I have to admit I am quite embarrassed by this mistake, but on the other hand web stuff is not my core competency (😃) and I want to share this as a cautionary tale.
When investigating the issue, we quite quickly found that there were lot's of scripts launched by cron running simultaneously. In normal circumstances, this particular script would finish long before it would be launched again by cron.
So something was keeping the scripts basically "stuck". And this was basically the reason why servers ran out of memory.
Below is chart showing number of processes which does a great job of illustrating the issue we had:
The drop is server restart and then hotfix patch.
While the script is fairly involved, in a nutshell it does a few requests to external service and processes the result. It is written in Python (because the project is itself a Django site) and uses the very popular
requests library for making network calls.
Requests is one of the most downloaded Python package today, pulling in around 14M downloads / week— according to GitHub, Requests is currently depended upon by 500,000+ repositories. You may certainly put your trust in this code.

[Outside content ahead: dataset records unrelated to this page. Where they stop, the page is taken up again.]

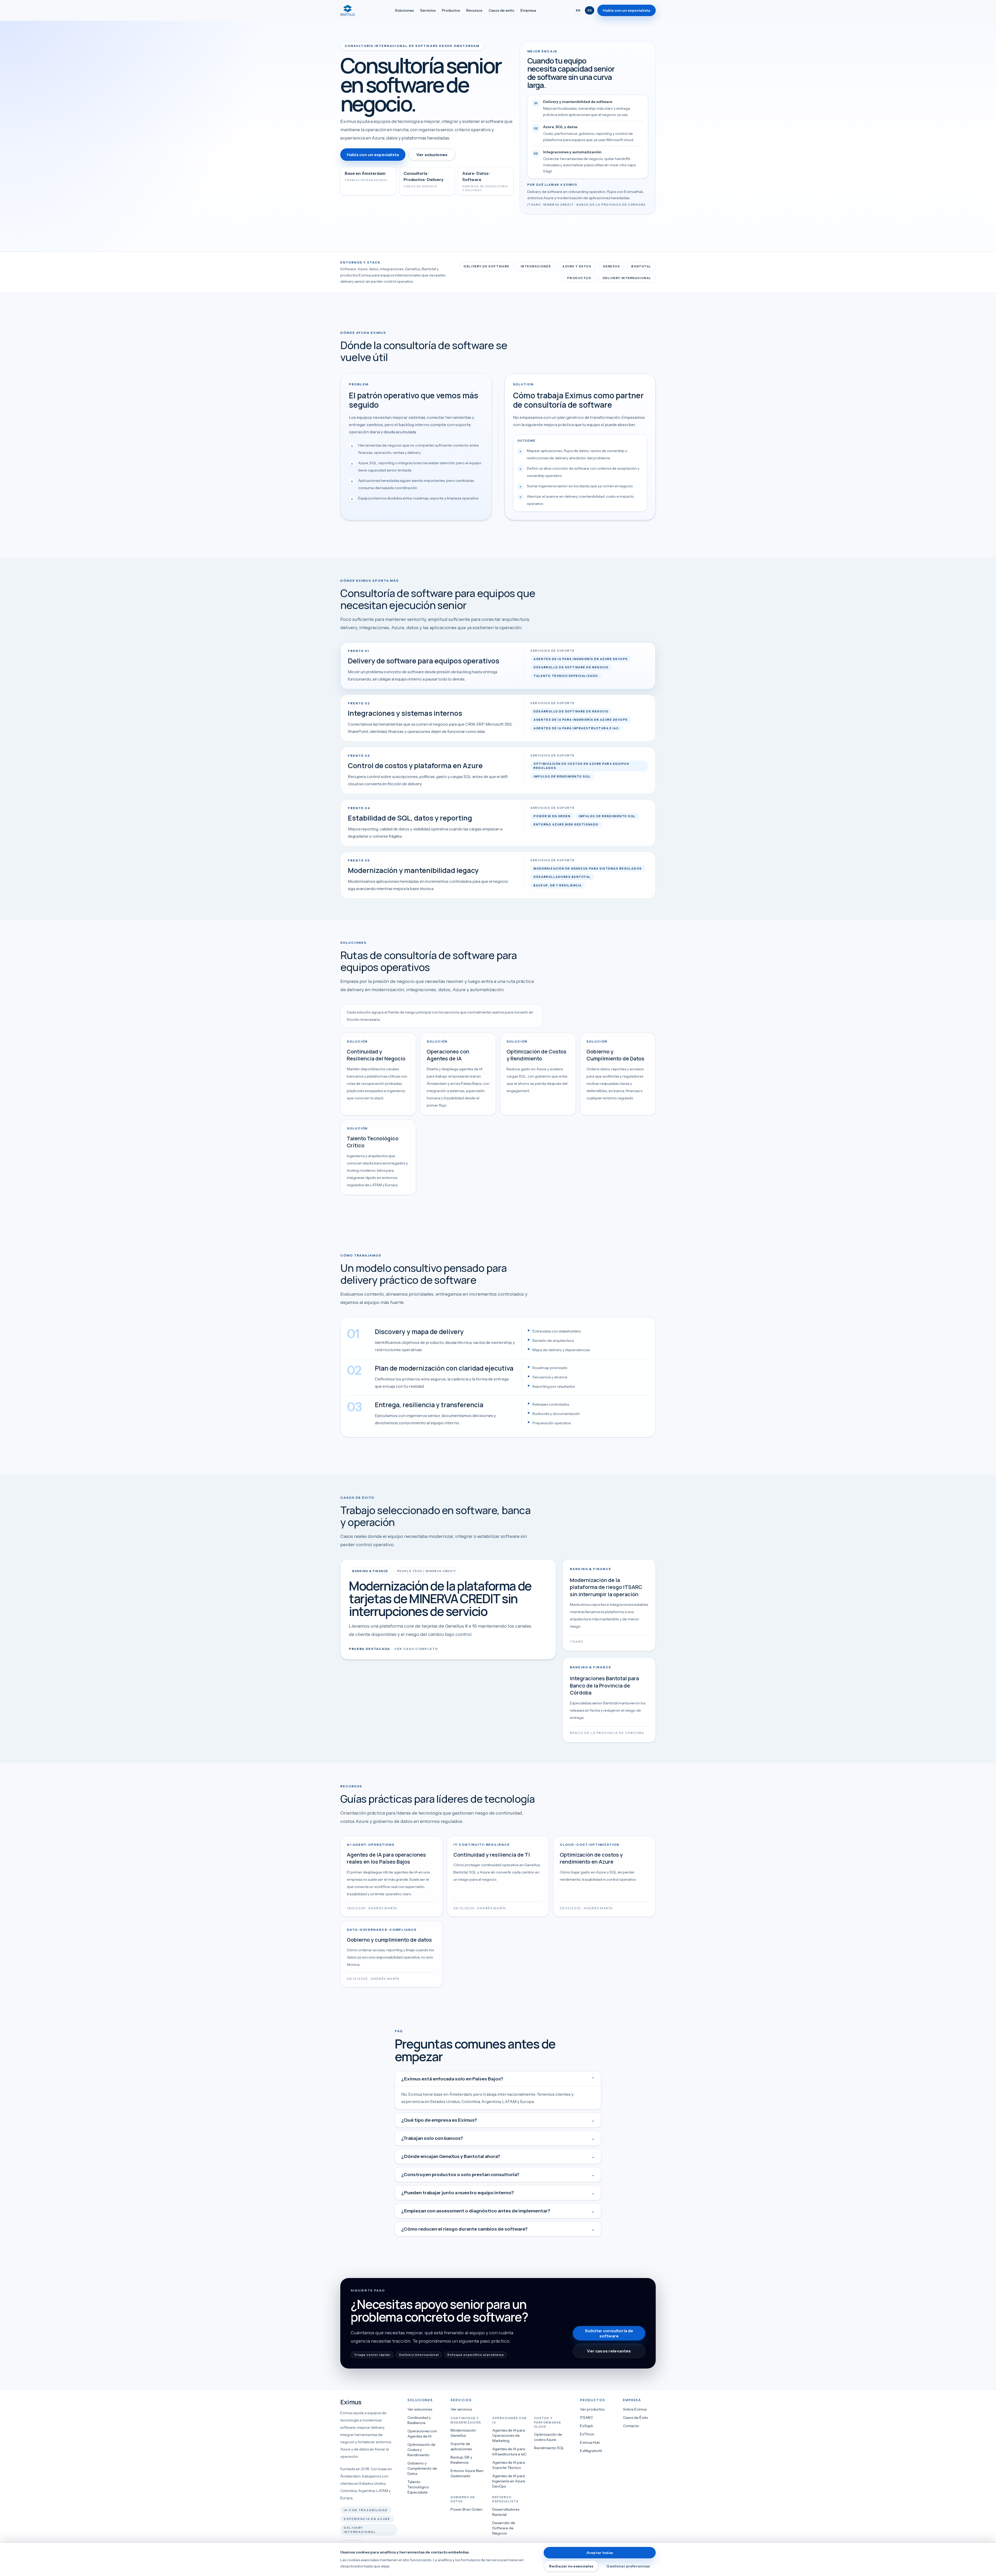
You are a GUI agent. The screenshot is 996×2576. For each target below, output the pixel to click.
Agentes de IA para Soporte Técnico (508, 2465)
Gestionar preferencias (628, 2566)
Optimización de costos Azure (548, 2437)
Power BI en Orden (466, 2509)
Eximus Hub (590, 2442)
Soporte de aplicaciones (461, 2446)
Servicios (428, 10)
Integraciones (536, 266)
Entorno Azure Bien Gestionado (467, 2473)
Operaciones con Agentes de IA (422, 2434)
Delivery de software (486, 266)
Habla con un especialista (627, 10)
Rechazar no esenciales (571, 2566)
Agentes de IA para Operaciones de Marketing (508, 2435)
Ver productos (592, 2409)
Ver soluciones (431, 154)
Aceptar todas (599, 2552)
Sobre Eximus (635, 2409)
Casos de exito (501, 10)
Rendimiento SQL (549, 2448)
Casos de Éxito (635, 2417)
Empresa (528, 10)
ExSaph (586, 2426)
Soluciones (404, 10)
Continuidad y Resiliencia (419, 2420)
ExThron (587, 2434)
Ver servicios (461, 2409)
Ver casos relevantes (609, 2350)
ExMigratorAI (591, 2450)
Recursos (474, 10)
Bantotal (641, 266)
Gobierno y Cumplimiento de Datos (422, 2468)
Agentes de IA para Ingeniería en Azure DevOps (508, 2481)
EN (578, 10)
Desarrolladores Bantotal (505, 2512)
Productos (451, 10)
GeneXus (611, 266)
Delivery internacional (627, 278)
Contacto (631, 2426)
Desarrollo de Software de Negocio (503, 2528)
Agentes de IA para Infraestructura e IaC (509, 2451)
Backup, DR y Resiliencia (461, 2460)
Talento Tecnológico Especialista (418, 2487)
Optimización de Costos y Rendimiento (421, 2449)
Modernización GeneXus (463, 2433)
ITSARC (586, 2417)
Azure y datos (576, 266)
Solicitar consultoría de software (609, 2333)
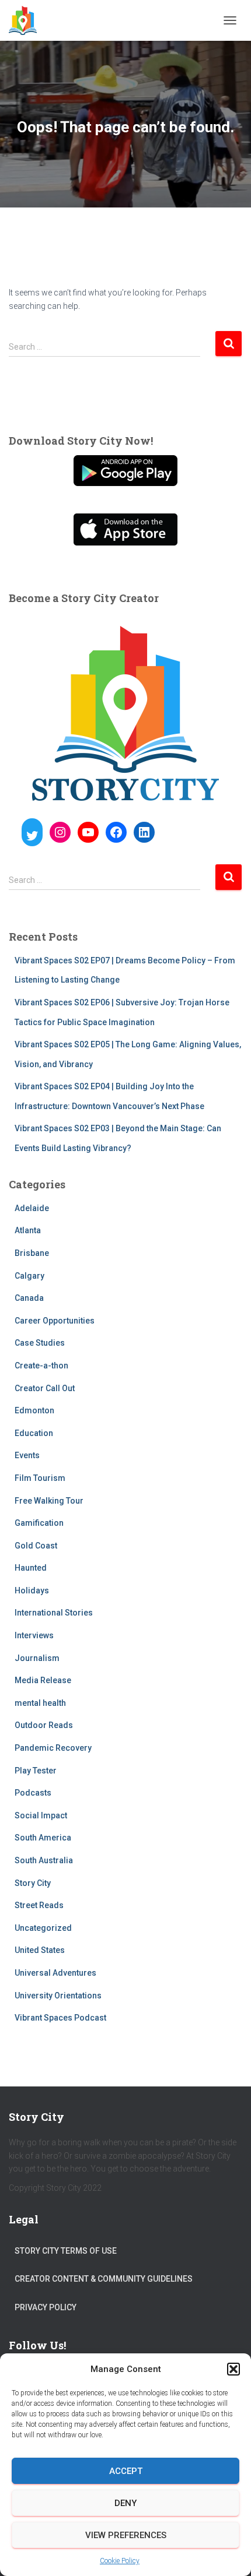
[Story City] (27, 20)
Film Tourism (40, 1478)
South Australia (44, 1860)
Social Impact (41, 1815)
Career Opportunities (55, 1320)
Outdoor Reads (44, 1725)
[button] (233, 2369)
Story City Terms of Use (66, 2250)
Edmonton (34, 1410)
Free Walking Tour (49, 1500)
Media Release (43, 1680)
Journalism (37, 1658)
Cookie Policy (120, 2561)
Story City (33, 1883)
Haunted (31, 1567)
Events (27, 1455)
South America (43, 1837)
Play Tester (36, 1770)
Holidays (32, 1590)
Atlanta (28, 1230)
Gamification (39, 1523)
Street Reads (39, 1905)
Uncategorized (43, 1928)
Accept (125, 2471)
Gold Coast (36, 1545)
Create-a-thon (41, 1365)
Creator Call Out (45, 1388)
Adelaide (32, 1208)
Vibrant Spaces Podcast (60, 2017)
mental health (40, 1703)
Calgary (29, 1275)
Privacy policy (45, 2307)
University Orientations (58, 1995)
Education (34, 1433)
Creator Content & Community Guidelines (104, 2278)
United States (40, 1950)
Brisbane (32, 1253)
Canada (29, 1298)
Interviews (34, 1635)
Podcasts (33, 1792)
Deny (125, 2503)
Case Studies (40, 1342)
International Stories (54, 1612)
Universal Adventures (55, 1972)
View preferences (125, 2535)
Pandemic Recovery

It is super easy to work with, in most basic usage you can just do something like:
response = requests.get(url)
And done. Works brilliantly.
Except there is a (in my mind) strange default regarding timeout. Because the default timeout is basically infinity. It will wait for connection until the end of time. And here it is. The explanation for why we had so many stuck scripts. And since each script needs the Python runtime with virtual environment, it quickly consumed the available RAM.
I have to admin when writing this script and the associated Python code, it did not even occur to me to consider timeouts. I am of course familiar with the concept but I just thought that there is some sensible default.
This is indeed the case in the Python and Django ecosystem which is great, but in this particular instance it wasn't. I am sure there probably were valid reasons to not timeout ever, but I would never have guessed it.
The issue is now fixed. I added timeouts to all the
requests calls and we modified the script so there is no possibility that it can run more than once at any given time.
I think one of good takeaways is to execute scripts in a way that does not even allow multiple instances of the same script to run. And to pay more attention to your networking code.